It’s not news any more – the wave of Islamist terror in Europe reveals the weak points of the local security services. Sharing intelligence between countries comes up against legal obstacles, rivalries, are lost in translation and hampered by different priorities. A lack of manpower trained in counterterrorism and the difficulty of organizations to make the mental shift from facing organized crime to fighting terrorism all hamper the efforts to counter networks of home-grown jihadists, local citizens who were radicalized beneath the radar. Nearly every attempted attack and police raid of a safe-house reveals more citizens who weren’t on the watch-lists or those who had been noticed before but slipped out of sight due to a lack of resources needed to keep them under surveillance and thus continued operating unhindered.

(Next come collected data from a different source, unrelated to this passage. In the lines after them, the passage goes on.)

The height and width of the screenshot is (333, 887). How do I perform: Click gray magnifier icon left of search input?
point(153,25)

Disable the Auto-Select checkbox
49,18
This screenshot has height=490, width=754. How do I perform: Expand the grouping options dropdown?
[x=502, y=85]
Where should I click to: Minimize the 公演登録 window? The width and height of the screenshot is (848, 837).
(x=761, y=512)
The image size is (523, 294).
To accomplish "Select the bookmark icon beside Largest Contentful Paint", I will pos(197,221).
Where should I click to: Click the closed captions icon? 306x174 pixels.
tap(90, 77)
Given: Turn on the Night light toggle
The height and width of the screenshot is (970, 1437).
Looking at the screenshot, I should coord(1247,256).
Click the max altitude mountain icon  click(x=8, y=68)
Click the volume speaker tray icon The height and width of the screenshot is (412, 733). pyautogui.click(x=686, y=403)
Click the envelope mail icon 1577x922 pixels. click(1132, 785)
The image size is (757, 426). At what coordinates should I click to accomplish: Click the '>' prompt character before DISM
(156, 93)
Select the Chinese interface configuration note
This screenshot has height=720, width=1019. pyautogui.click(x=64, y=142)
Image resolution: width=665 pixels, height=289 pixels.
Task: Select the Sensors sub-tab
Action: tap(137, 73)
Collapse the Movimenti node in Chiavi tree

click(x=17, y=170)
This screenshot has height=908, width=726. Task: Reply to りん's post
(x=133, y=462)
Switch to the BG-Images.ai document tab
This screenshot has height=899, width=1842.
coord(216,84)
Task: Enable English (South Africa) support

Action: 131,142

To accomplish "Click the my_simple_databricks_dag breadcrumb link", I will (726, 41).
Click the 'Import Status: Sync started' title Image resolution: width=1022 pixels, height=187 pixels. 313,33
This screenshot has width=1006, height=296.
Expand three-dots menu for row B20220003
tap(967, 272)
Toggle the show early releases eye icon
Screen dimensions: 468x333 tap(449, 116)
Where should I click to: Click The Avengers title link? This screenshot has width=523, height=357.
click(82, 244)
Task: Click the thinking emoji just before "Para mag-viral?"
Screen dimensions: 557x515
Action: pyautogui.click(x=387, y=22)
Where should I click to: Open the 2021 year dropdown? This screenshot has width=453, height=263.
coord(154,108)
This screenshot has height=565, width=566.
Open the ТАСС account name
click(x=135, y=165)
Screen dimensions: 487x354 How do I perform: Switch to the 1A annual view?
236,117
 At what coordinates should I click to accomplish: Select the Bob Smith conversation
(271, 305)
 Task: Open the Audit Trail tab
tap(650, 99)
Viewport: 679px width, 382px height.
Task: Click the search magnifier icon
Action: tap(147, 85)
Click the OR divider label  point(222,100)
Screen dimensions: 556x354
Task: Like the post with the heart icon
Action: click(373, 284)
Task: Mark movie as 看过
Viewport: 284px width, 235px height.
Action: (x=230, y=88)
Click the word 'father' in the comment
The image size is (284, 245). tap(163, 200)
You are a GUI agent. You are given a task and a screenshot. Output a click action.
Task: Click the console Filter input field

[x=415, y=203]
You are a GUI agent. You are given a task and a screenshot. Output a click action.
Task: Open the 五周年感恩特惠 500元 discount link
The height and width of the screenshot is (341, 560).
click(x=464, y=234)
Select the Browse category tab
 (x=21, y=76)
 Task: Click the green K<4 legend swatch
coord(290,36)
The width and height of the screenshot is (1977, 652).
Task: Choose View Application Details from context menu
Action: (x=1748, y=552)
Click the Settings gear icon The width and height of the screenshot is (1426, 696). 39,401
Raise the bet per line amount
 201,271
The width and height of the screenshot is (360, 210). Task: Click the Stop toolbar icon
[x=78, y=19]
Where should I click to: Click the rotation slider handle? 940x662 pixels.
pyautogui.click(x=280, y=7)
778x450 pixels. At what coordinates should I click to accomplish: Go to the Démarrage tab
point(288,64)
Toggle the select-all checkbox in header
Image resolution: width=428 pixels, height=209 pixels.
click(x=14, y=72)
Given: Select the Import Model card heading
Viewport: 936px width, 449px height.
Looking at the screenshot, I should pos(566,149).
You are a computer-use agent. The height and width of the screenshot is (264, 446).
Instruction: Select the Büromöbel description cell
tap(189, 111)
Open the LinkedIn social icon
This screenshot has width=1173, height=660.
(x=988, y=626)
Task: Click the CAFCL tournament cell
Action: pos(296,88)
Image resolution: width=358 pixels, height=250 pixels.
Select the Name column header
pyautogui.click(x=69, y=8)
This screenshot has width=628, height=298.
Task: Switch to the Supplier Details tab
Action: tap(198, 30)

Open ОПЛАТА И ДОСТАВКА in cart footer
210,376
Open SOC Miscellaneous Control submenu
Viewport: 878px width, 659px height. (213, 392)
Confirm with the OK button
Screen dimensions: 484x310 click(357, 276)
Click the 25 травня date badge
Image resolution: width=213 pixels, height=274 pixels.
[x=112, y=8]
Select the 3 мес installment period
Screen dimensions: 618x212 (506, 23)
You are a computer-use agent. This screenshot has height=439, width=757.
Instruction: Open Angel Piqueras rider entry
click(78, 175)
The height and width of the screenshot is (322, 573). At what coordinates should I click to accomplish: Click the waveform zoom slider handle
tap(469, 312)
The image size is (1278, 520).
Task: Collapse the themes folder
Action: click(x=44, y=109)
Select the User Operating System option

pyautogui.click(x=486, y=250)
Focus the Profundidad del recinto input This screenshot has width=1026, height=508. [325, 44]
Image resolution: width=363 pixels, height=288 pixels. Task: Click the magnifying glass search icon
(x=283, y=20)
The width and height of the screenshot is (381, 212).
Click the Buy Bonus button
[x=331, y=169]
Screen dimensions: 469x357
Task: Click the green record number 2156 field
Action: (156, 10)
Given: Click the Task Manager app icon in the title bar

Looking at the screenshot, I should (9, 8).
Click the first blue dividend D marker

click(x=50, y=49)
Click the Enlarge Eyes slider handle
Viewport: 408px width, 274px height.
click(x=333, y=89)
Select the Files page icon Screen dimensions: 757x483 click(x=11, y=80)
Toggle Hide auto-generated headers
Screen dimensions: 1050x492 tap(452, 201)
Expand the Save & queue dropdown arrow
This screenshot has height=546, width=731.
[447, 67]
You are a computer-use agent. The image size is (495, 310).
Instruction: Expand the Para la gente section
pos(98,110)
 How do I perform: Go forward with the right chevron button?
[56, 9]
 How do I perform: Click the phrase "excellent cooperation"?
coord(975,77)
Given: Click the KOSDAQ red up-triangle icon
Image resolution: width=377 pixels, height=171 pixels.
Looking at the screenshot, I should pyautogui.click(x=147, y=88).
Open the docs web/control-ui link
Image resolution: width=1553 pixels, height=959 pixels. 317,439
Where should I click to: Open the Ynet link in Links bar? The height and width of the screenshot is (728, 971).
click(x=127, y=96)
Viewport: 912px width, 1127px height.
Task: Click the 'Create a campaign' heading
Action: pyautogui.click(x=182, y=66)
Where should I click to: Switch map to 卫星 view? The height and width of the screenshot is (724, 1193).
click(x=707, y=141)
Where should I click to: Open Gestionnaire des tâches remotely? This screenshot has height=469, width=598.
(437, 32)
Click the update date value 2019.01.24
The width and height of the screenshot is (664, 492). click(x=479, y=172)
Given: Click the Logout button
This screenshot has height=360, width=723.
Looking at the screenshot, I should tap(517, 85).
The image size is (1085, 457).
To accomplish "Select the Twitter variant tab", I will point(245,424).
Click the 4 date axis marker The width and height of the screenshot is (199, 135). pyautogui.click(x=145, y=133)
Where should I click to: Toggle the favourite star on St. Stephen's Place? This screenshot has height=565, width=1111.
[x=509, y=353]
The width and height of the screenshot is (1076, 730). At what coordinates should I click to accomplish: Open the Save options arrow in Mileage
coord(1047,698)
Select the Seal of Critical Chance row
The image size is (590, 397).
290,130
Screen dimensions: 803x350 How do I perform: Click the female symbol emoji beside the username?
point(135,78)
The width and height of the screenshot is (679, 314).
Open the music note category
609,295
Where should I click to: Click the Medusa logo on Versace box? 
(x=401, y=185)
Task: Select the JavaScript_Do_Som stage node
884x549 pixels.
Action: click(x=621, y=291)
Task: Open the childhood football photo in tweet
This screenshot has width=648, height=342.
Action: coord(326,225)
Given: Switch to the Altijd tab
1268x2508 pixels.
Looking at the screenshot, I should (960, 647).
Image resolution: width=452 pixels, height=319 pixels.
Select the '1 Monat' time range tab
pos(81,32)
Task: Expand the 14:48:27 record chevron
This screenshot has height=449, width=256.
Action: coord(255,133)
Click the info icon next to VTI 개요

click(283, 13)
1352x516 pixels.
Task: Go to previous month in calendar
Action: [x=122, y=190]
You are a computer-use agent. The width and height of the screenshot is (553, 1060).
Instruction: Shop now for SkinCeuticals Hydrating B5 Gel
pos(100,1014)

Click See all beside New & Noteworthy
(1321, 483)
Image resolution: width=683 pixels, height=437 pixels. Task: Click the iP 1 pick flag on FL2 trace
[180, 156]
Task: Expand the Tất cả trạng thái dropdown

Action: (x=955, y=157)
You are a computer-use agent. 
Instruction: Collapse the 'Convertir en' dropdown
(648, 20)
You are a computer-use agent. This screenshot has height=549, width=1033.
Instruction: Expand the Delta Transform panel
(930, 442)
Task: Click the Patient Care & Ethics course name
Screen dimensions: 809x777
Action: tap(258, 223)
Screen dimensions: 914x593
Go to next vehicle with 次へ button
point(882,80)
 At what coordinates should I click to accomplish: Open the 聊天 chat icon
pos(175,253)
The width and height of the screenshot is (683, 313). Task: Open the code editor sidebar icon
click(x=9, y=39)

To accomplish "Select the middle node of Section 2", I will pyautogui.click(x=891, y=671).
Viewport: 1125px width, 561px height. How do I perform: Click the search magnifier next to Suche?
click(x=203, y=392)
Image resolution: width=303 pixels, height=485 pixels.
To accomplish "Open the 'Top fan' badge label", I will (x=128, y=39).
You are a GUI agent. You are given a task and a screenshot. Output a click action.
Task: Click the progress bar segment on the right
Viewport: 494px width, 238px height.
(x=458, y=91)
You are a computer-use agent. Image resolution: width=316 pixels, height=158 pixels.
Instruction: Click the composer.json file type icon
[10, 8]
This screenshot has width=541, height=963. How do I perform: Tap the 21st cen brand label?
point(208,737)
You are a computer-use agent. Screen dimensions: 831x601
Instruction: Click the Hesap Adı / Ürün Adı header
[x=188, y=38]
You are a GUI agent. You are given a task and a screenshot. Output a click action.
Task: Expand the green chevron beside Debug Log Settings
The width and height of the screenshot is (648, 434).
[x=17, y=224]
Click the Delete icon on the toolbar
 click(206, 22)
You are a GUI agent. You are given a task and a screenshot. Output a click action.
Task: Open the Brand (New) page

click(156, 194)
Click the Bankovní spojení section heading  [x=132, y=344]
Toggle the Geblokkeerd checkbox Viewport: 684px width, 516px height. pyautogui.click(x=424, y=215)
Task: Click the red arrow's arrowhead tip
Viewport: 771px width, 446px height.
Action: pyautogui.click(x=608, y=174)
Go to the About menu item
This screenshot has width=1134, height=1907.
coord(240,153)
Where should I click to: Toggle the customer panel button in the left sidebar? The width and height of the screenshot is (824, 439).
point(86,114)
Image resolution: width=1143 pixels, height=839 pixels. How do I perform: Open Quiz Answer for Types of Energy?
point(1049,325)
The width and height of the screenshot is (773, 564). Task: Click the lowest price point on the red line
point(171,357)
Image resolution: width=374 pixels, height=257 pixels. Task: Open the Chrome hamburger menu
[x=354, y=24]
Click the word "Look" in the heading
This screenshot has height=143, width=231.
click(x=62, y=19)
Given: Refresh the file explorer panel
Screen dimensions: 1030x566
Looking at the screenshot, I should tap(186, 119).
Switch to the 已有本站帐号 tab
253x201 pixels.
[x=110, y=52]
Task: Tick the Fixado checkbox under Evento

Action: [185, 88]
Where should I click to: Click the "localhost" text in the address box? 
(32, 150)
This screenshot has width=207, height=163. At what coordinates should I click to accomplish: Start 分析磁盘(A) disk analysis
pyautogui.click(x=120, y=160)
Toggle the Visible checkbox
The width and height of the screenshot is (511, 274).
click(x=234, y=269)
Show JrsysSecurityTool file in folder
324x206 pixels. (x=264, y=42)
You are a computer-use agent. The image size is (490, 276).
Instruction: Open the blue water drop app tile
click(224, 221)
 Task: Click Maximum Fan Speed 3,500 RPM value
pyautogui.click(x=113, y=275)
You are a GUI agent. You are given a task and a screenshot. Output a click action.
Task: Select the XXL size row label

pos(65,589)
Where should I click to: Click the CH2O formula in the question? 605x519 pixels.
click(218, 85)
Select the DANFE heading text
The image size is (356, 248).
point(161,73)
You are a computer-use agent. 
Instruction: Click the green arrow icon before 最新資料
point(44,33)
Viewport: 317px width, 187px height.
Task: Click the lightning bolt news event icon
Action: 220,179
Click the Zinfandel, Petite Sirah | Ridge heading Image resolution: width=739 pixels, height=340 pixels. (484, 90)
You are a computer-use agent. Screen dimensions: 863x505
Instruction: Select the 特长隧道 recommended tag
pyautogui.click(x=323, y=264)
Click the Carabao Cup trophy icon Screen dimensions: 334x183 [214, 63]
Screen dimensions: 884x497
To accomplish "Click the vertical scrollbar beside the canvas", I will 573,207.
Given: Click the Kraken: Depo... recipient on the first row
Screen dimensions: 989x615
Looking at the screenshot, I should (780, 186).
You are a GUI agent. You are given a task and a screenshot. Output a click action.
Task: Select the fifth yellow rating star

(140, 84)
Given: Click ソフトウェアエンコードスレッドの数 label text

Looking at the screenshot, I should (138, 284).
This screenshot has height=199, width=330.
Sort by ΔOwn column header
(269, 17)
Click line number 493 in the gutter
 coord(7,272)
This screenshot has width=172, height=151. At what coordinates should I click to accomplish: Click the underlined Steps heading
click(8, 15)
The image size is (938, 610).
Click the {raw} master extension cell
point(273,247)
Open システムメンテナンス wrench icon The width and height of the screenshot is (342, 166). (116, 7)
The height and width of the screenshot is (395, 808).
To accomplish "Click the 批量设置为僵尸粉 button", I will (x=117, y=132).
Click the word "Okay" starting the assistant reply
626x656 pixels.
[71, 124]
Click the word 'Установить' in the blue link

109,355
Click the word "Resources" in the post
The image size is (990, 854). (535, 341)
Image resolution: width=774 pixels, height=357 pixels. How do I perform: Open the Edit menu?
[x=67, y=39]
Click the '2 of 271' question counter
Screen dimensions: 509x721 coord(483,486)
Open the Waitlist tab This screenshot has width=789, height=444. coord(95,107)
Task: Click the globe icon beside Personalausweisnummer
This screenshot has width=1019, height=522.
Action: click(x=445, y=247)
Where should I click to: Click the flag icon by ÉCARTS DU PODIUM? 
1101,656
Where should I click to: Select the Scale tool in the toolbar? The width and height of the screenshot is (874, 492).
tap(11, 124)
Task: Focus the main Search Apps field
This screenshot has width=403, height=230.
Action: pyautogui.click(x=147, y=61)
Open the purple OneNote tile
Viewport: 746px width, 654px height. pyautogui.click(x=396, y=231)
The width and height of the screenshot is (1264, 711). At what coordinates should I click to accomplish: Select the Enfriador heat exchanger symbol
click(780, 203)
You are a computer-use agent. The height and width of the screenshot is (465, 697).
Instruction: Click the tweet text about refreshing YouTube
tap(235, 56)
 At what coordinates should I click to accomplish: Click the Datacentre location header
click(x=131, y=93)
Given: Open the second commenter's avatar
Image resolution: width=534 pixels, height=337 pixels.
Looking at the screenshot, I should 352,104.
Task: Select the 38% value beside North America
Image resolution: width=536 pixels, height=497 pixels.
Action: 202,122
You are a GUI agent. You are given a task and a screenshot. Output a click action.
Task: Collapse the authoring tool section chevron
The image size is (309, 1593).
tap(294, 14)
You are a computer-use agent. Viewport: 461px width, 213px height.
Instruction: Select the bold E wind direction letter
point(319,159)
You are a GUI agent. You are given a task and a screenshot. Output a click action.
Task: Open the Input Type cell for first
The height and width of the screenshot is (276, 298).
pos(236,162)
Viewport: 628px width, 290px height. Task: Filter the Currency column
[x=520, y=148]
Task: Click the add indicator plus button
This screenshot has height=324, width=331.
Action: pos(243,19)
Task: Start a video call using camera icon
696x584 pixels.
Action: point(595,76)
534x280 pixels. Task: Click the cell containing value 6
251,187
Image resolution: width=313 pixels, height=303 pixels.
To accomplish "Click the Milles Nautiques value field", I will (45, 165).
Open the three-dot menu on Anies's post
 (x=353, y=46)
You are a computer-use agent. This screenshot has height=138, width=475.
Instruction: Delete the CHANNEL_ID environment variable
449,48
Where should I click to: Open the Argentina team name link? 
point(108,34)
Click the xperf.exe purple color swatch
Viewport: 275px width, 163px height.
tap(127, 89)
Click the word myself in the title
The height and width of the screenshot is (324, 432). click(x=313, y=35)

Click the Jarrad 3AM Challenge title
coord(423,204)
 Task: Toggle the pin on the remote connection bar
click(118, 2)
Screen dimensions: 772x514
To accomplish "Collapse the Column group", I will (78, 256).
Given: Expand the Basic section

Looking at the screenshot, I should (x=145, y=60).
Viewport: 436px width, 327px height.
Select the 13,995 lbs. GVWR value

These local citizens are not only the infrastructure which allowed the “most wanted man in Europe” to hide for so long but also the networks which will launch the next attacks. Countering them will need new methods of differentiating between those who are involved in terror, those who are prepared to help or at least remain silent and those citizens who see the terrorists as a risk to their own safety and will potentially cooperate with the authorities. It’s a never-ending and sensitive task, especially in democracies which are not supposed to discern between citizens on the base of their religion. It means walking a very thin and delicate line between developing surveillance capabilities and safeguarding civil rights.
Beyond the concerted intelligence work since the Paris attacks which led to the capture of Abdeslam, the last link was reportedly provided by a friend who he turned to for help, but instead went to the police with details of his hiding place and the mobile phone he was using. If anyone had any doubt, the cooperation of Europe’s Muslim citizens is essential for the struggle against terror. It is of course an individual decision of each citizen at the moment of truth whether to help the terrorists or the police, but European governments and societies have a responsibility to make those citizens feel they belong and have a vested interest in preventing terror.